Your copy should hold only the lines from the one holding "Task: Select the first name Ashnoor" through the last line of the records below, both included, each exact and with no pictures.

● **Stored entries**
------------------------------------------------------------------------

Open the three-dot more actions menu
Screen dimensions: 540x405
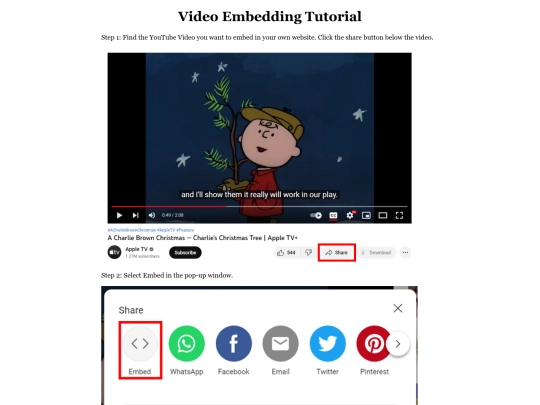[405, 252]
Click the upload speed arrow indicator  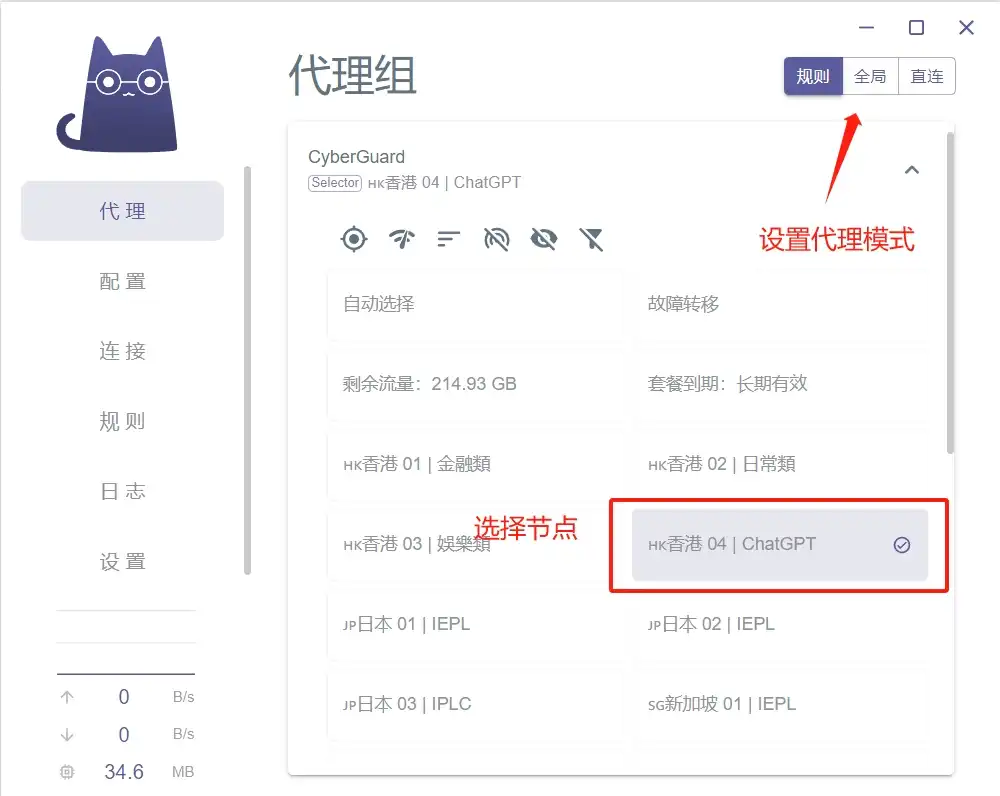(66, 697)
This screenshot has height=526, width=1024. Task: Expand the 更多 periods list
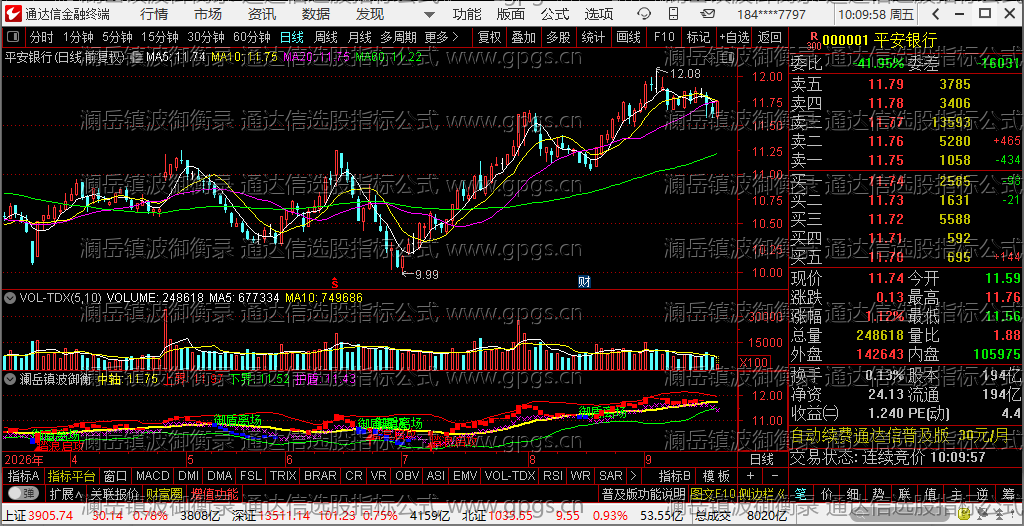click(x=441, y=37)
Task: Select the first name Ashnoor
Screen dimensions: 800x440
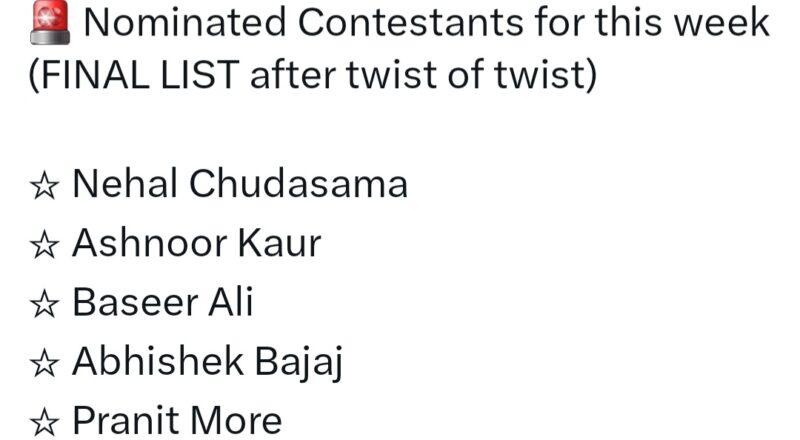Action: 151,243
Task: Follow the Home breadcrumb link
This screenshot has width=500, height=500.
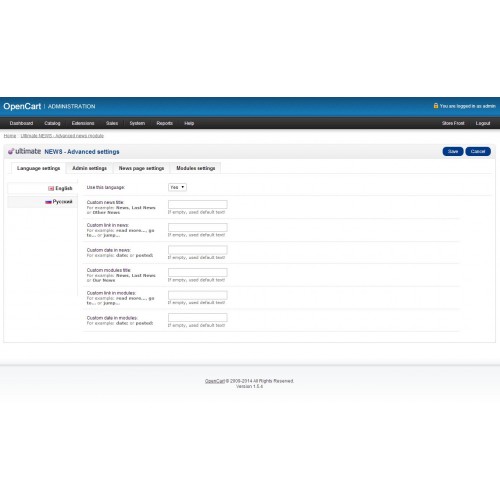Action: (10, 136)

------------------------------------------------------------------------

● **ANSWER FOR THE TASK**
Task: Select the first name Ashnoor
Screen dimensions: 800x440
Action: 151,243
Task: Follow the Home breadcrumb link
This screenshot has width=500, height=500.
Action: (10, 136)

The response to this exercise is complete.